Mai 2019. Chaque année ce mois a une résonance particulière pour le monde l’art. Foires, expositions, ventes prestigieuses et c’est aussi l’occasion pour le jury du prix Turner d’annoncer les heureux nominés. Cette année, ils sont 4. Lawrence Abu Hamdan, Helen Cammock, Tai Shani, et Oscar Murillo.
Crée en 1984, le prix annuel met en avant de jeunes artistes résidants (ou ayant résidés) au Royaume-Uni. Grand moment pour la scène contemporaine anglaise, on remarquera une tendance à choisir des artistes avec des concepts engagés qui s’éloigneraient presque dans un premier temps, de la matière plastique. Zoom sur un des candidats qui a été retenu pour son art immersif.
Lawrence Abu Hamdan est un artiste né à Amman. Il a vécu en Angleterre où il y a étudié. Actuellement entre Beyrouth et Londres, il a été certifié expert grâce à son travail d'écoute de témoignages des réfugiés travaillant de près avec des ONG telle que Amnesty International. En 2015, il a été commissionné par l’Armory Show pour créer une pièce exclusive, pour cette occasion Vice l’a interviewé (ici).
Aujourd’hui si Lawrence Abu Hamdan a été nominé c’est pour son exposition personnelle "Earwitness Theatre" à la galerie Chisenhale de Londres, ainsi que pour l'installation vidéo Walled Unwalled and performance After SFX à la Tate Modern à Londres.
L'œuvre d'Abu Hamdan explore la politique de l'écoute en donnant de l'importance aux témoignages auditifs dans la reconstitution d'événements invisibles. Le but de son art est de donner la parole aux survivants pour faire vivre ce qu'ils ont vécu, pour reconstruire ce qui ne peut être reconstruit. Donner la parole à ceux qui ont été mis sous silence. A travers les témoignages et les éléments immersifs présents autour de l'endroit où la vidéo est présentée, l'artiste essaye de plonger son audience dans l'horreur : on doit essayer de se projeter, de recréer des pièces, des bâtiments, des détails. Pourquoi travailler sur les sons ? Pour lui, le fait de ne pas pouvoir dire ce que l’on pense va à l’encontre du droit humain.

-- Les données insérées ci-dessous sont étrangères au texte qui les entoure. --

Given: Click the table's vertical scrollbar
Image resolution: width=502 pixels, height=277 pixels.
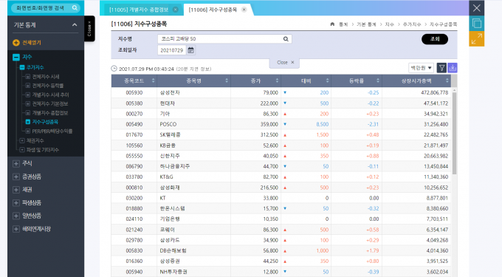Looking at the screenshot, I should click(x=454, y=133).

D'ailleurs, les prisonniers, souvent dans l'obscurité ou les yeux bandés, ont développé des capacités auditives aiguës. L’homme utilise ce sens pour imaginer les lieux dans lesquels ils sont prisonniers. L'artiste les aident « à se souvenir et cartographier l’architecture inconnue de la prison ».
Travaillant de près avec les survivants et les ONG, l'artiste est comme une « oreille privée ».
Un travail entre art et humanitaire, d'ailleurs ses recueils sont utilisés dans les procès.